Режиссер-мэтр хрипло препирается с кем‑то по телефону, скандалит по поводу гастролей, вяло посматривает на сцену, а в те моменты, когда оперные солисты фальшивят, достает ружье. Белые кирпичные стены заливает кровь, и кастинг длится довольно долго. Когда живых артистов уже не остается, находчивому помрежу приходится привлекать к прослушиванию резервы — спившегося бывшего солиста, реквизитора и заведующего поворотным кругом. Репетиционная катавасия затягивается, оперные номера на итальянском с ироничными русскими субтитрами, сменяются сценами скандалов и расстрелов, и к концу первого действия спектакль уже сложно отличить от капустника. Но и мэтра это порядком достает, а потому он крушит театральную люстру, и та с грохотом разбивает белый кирпич, обнажая всю глубину сцены. Второй акт будет принципиально другим.
Все второе действие — это ностальгия мэтра по прошлым работам и прошедшей жизни, тоска по тем спектаклям, которые остались только в памяти, и тем, которые так никогда и не случатся. Режиссер и вся его команда бродят по сцене, пытаясь нащупать образы для будущего спектакля, но вместо этого оказываются в лабиринте прошлого. Вместо кладбища, где захоронен Командор, — огромное кладбище реквизита, рождающее воспоминания о детстве и юности (вот заводик в Кривом Роге, вот камушки из Коктебеля), об ощущении всесилия и полета, когда ружье не требовалось, артисты попадали в ноты, а результат превосходил ожидания.

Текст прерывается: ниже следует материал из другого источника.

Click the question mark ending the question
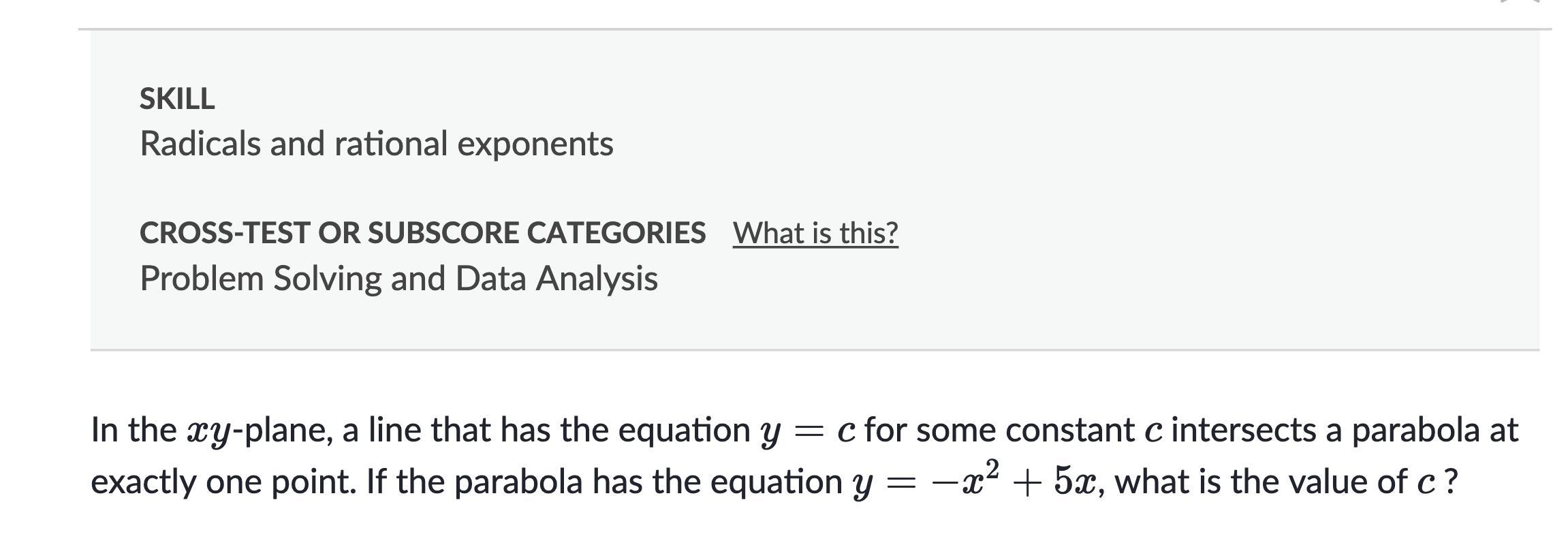 (1450, 482)
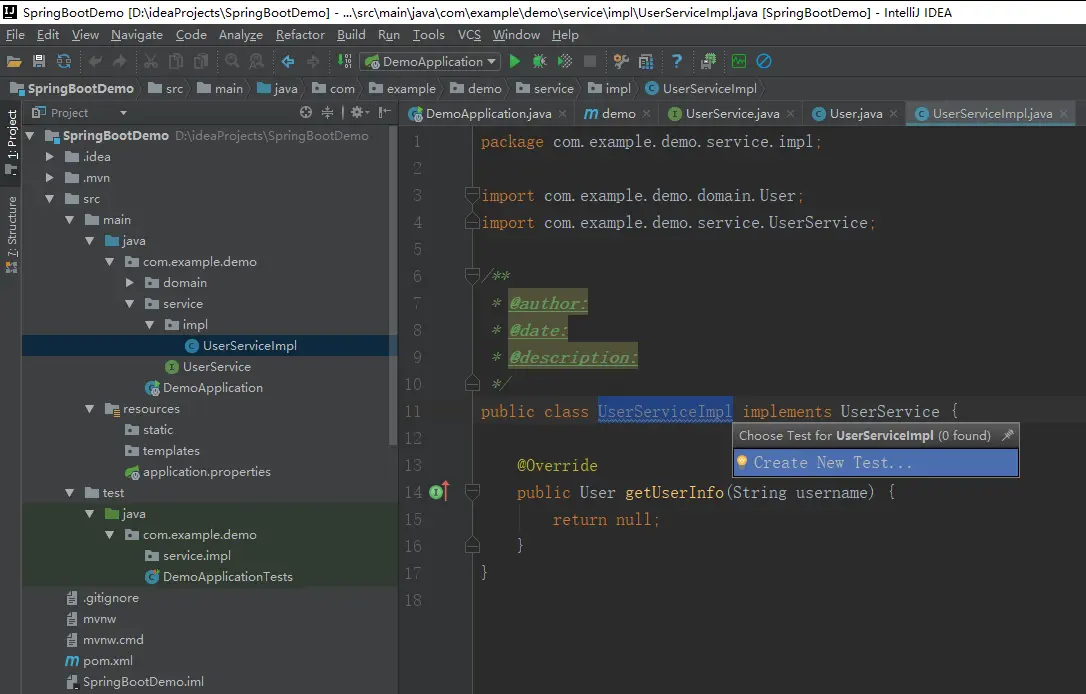Screen dimensions: 1086x694
Task: Open the Refactor menu
Action: pos(300,35)
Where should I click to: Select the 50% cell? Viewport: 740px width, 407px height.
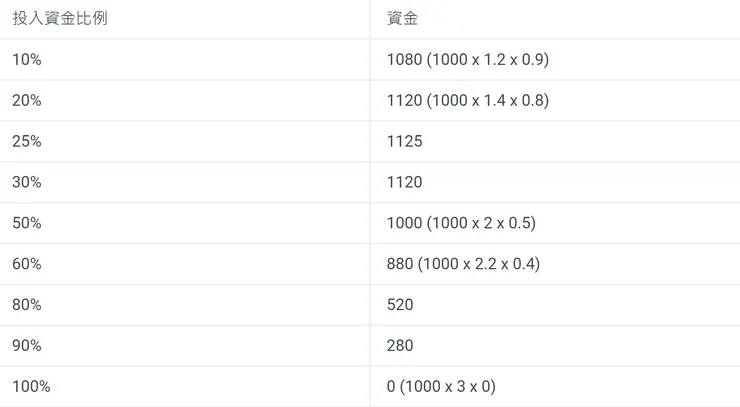pyautogui.click(x=27, y=223)
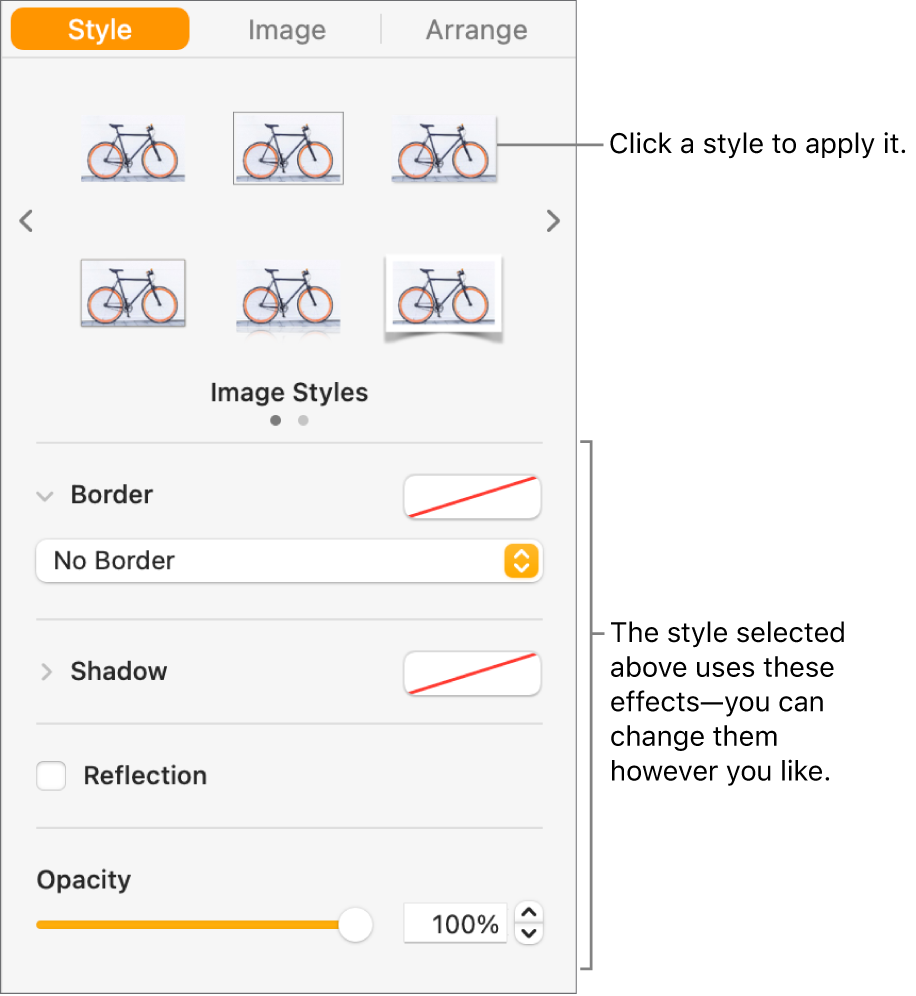Viewport: 916px width, 996px height.
Task: Apply the plain bicycle image style
Action: pos(132,150)
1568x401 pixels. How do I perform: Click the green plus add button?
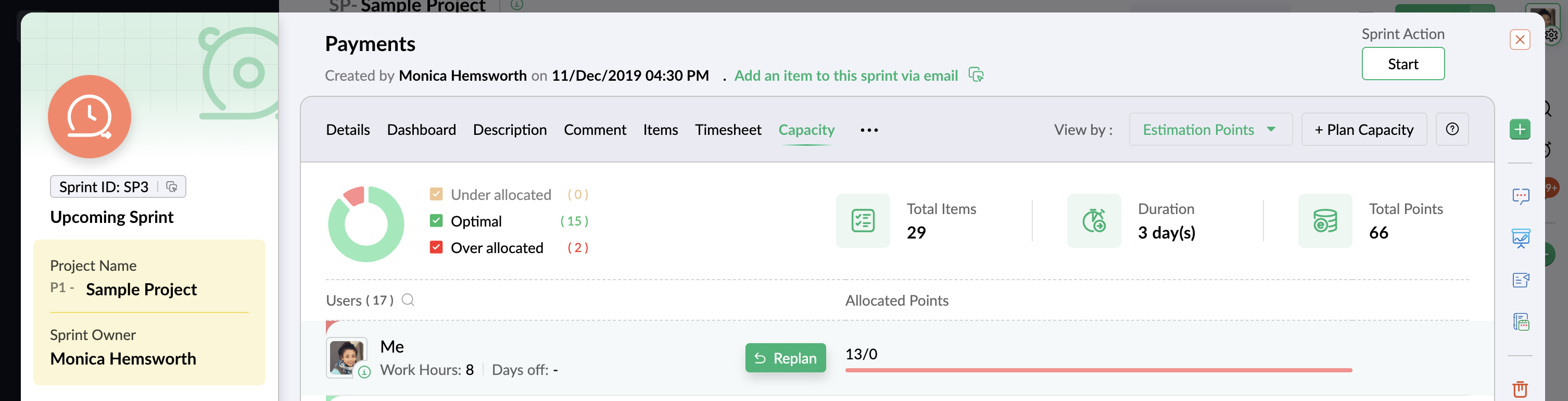pyautogui.click(x=1519, y=129)
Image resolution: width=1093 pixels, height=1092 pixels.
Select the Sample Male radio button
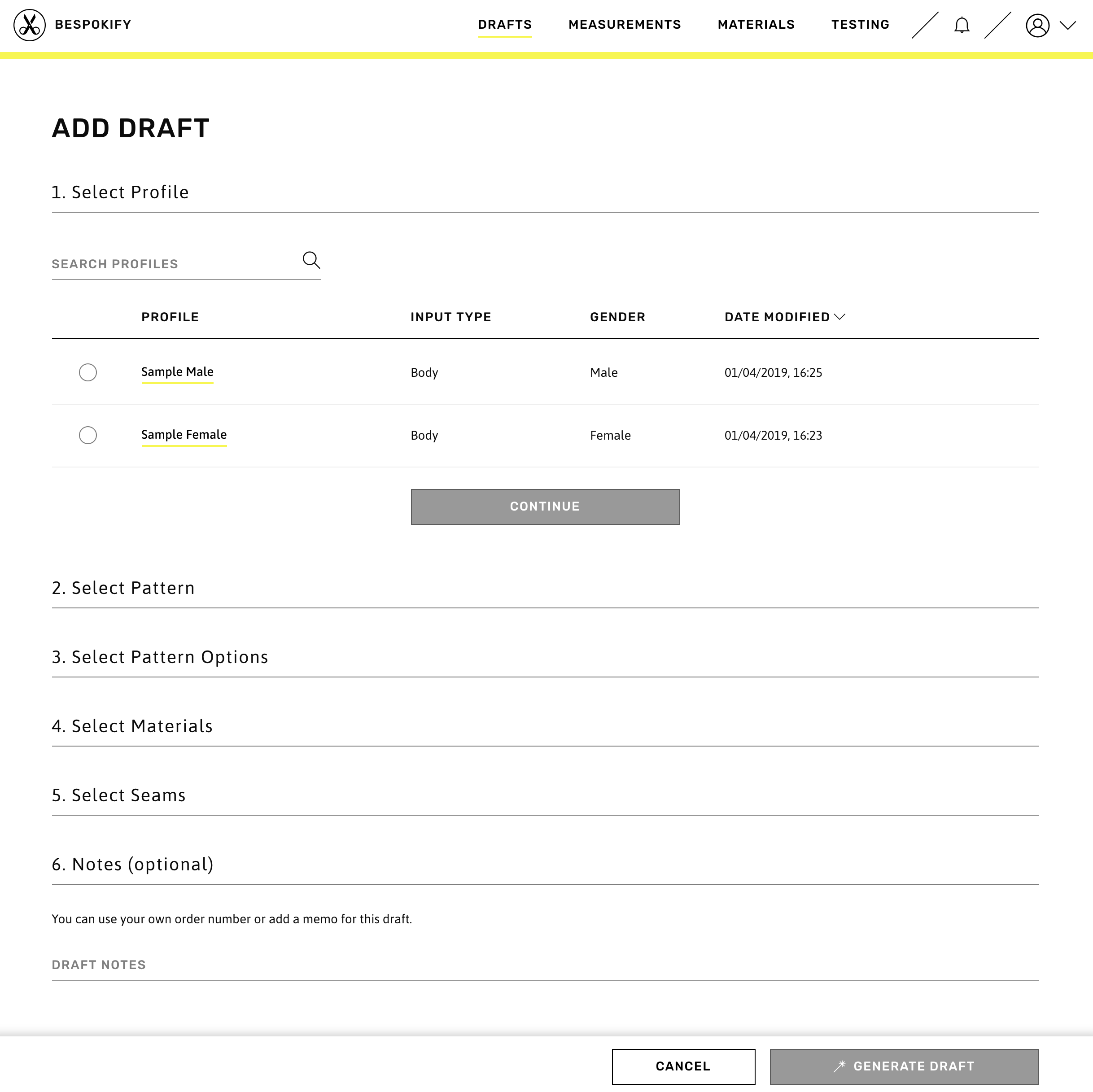point(88,372)
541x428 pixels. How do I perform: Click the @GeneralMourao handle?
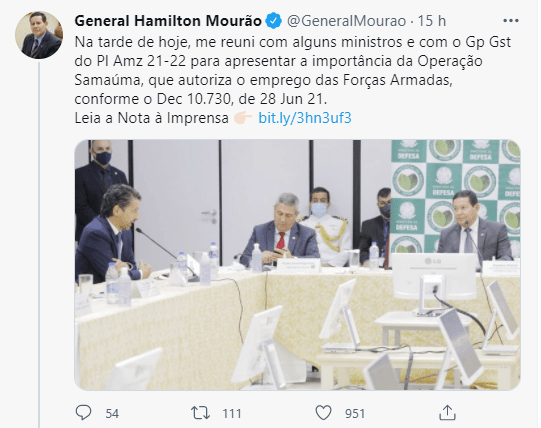pos(346,21)
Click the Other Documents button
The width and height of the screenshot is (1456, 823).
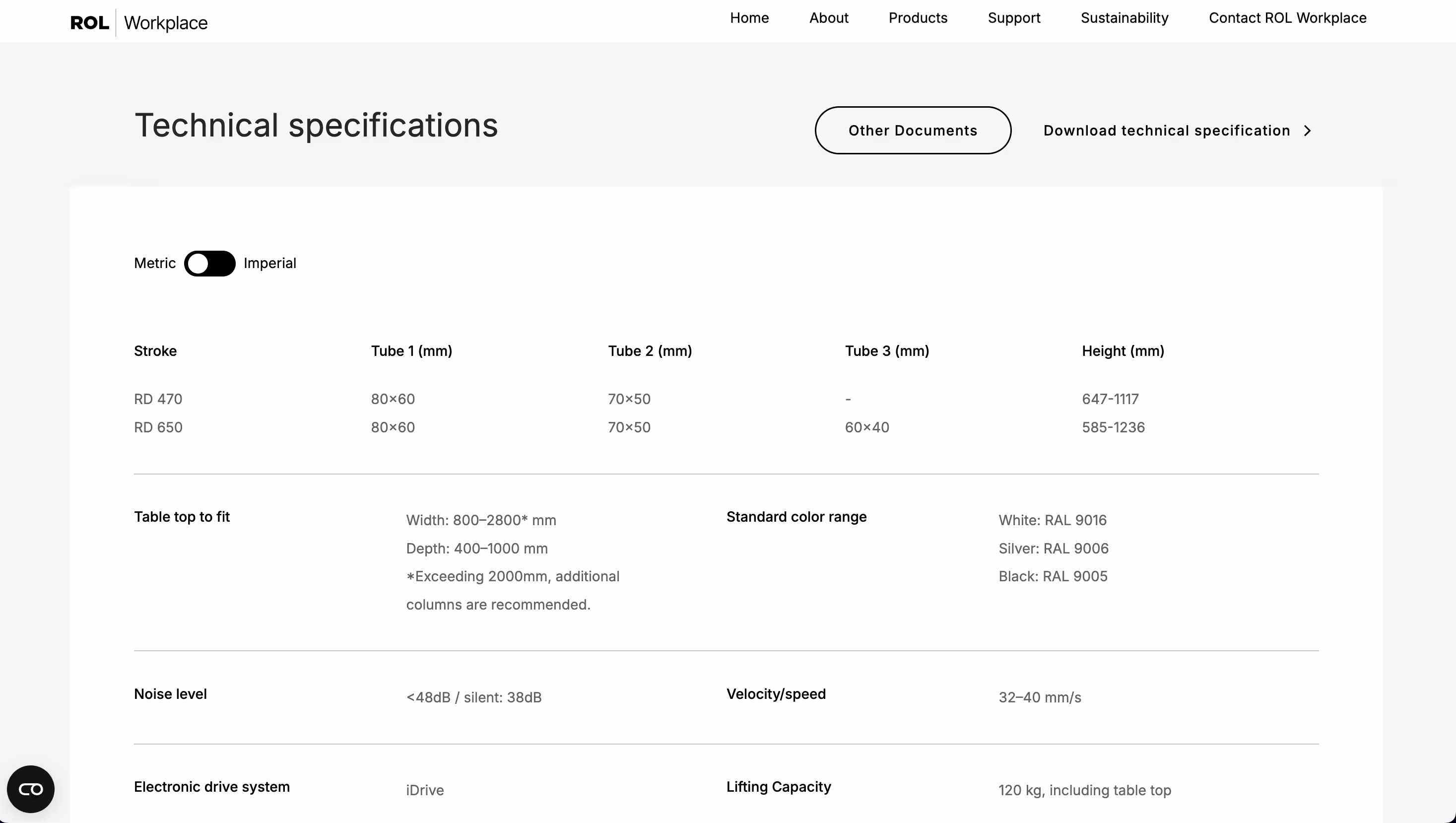pyautogui.click(x=913, y=131)
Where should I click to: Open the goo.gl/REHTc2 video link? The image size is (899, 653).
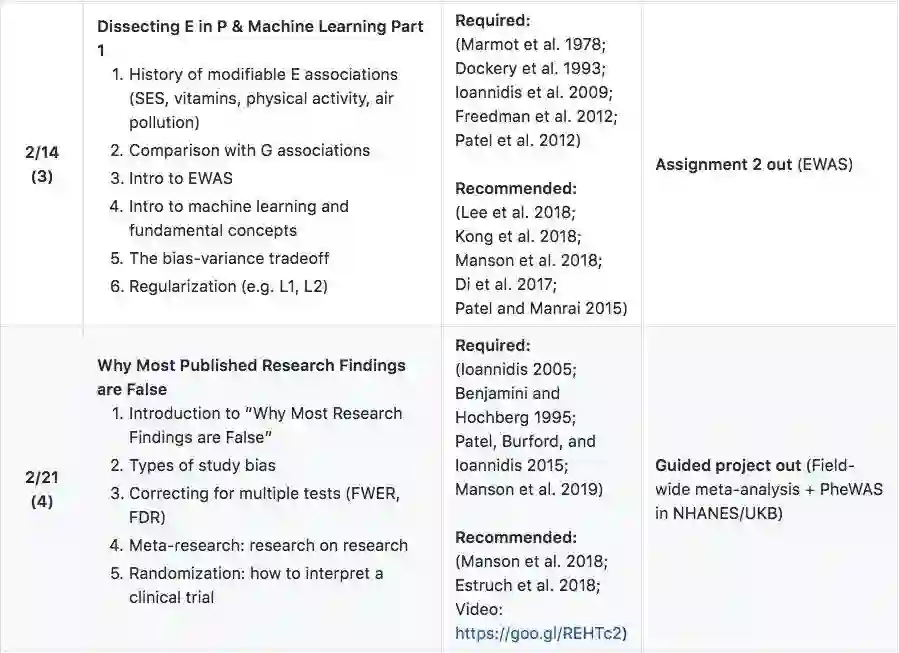pos(540,632)
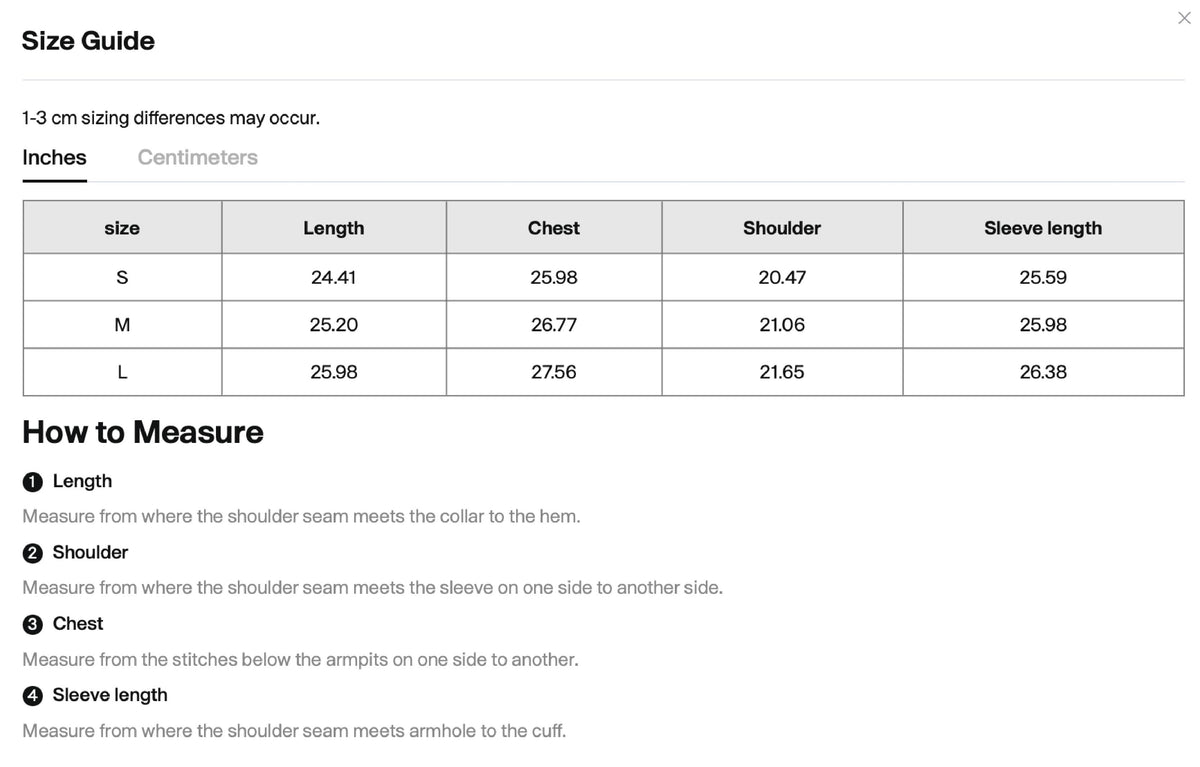Select the Chest column header
The height and width of the screenshot is (767, 1200).
point(554,228)
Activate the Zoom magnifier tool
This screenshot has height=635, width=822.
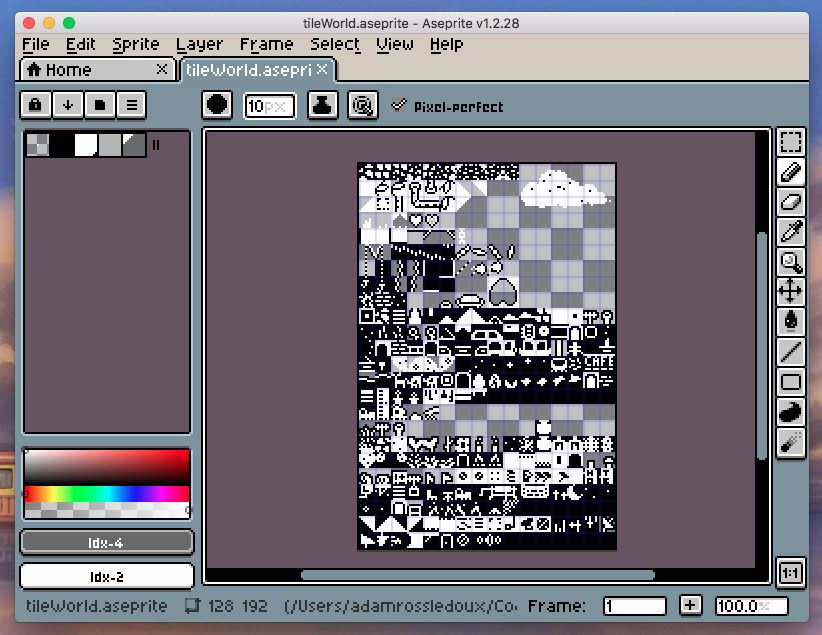(791, 262)
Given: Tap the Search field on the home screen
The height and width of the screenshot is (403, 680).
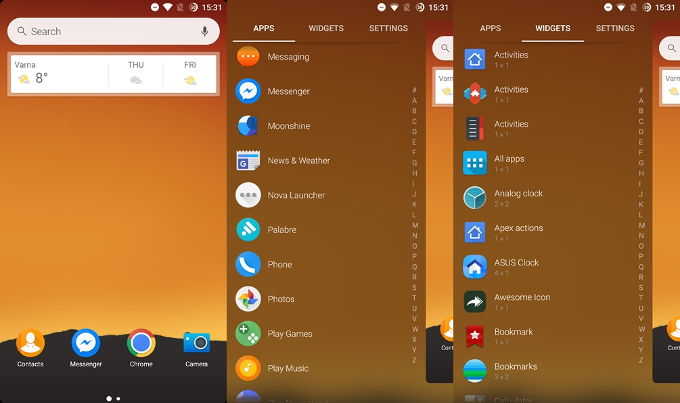Looking at the screenshot, I should (114, 31).
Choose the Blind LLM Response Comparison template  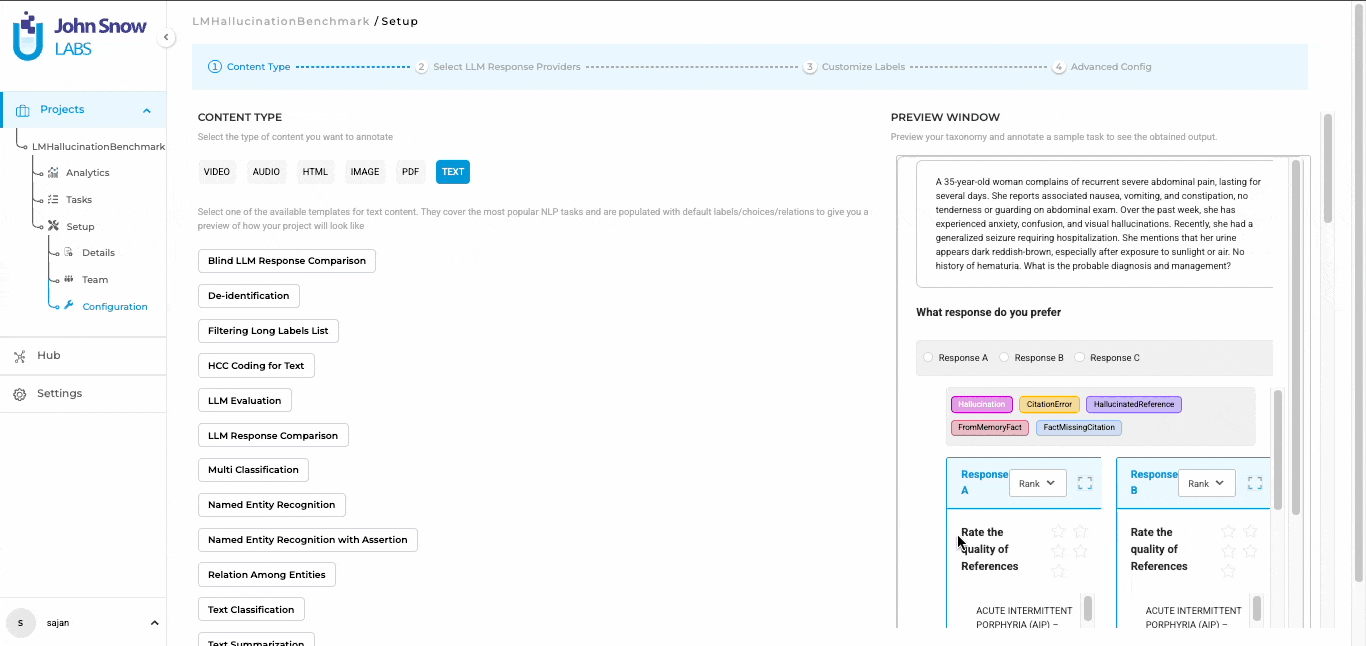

Сама утрированно абьюзивная форма внутрицеховых отношений уже настолько выпадает из современных пониманий нормы, что видится не просто пародией, а музейным экспонатом, остающимся где‑то среди запыленного и невостребованного реквизита. Оплакивая великое прошлое от имени брюзжащего гения, Дмитрий Крымов оплакивает уходящую эпоху, в то время как надвигающаяся страшит своей непредсказуемостью, подобно бездне, разверзшейся под ногами Дон Жуана. Эта новая эпоха не только перекраивает всю привычную структуру коммуникации, но еще и требует нового театрального языка.